__SUPPLIED INFORMATION__
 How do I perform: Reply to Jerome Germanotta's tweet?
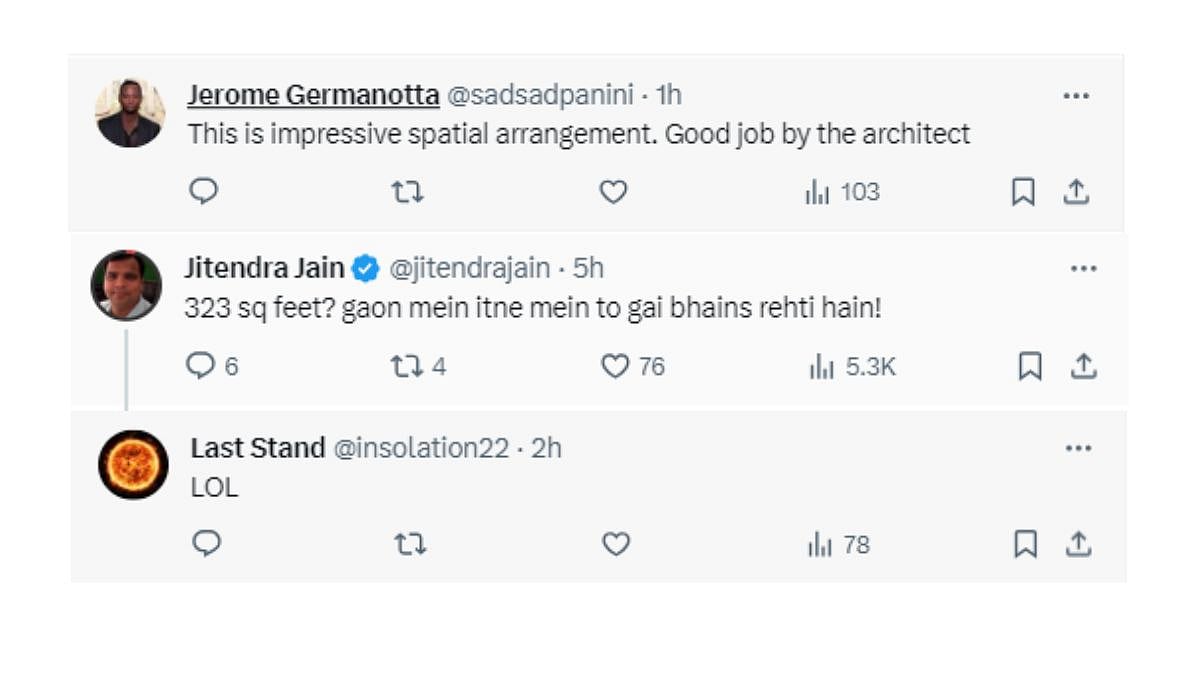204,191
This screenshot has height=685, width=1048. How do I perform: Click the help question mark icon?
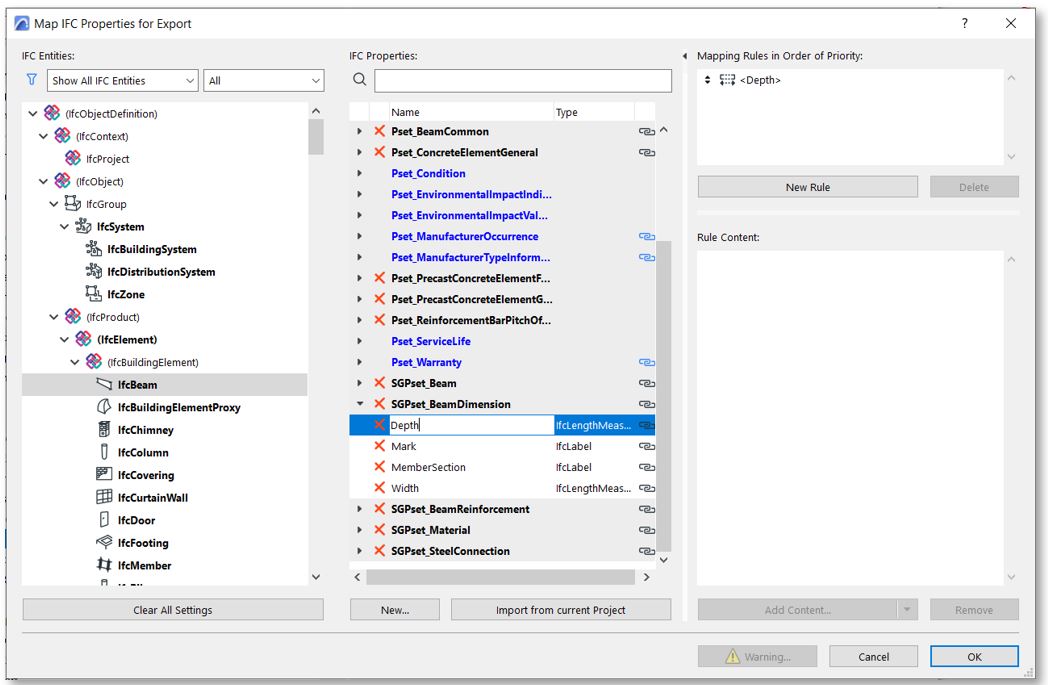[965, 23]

* * *

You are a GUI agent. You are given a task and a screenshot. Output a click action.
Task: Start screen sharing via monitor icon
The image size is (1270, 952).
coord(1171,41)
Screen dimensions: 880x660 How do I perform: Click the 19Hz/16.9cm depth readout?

__EXERCISE DESCRIPTION__
Put the entries in the stretch from the line containing "You are a GUI" through the line containing "Screen dimensions: 880x660" into a Markdown table with the columns No. and Line, one row per line, leaving out blank lines.

__CORRECT OUTPUT__
| No. | Line |
|---|---|
| 1 | You are a GUI agent. You are given a task and a screenshot. Output a click action. |
| 2 | Task: Start screen sharing via monitor icon |
| 3 | The image size is (1270, 952). |
| 4 | coord(1171,41) |
| 5 | Screen dimensions: 880x660 How do I perform: Click the 19Hz/16.9cm depth readout? |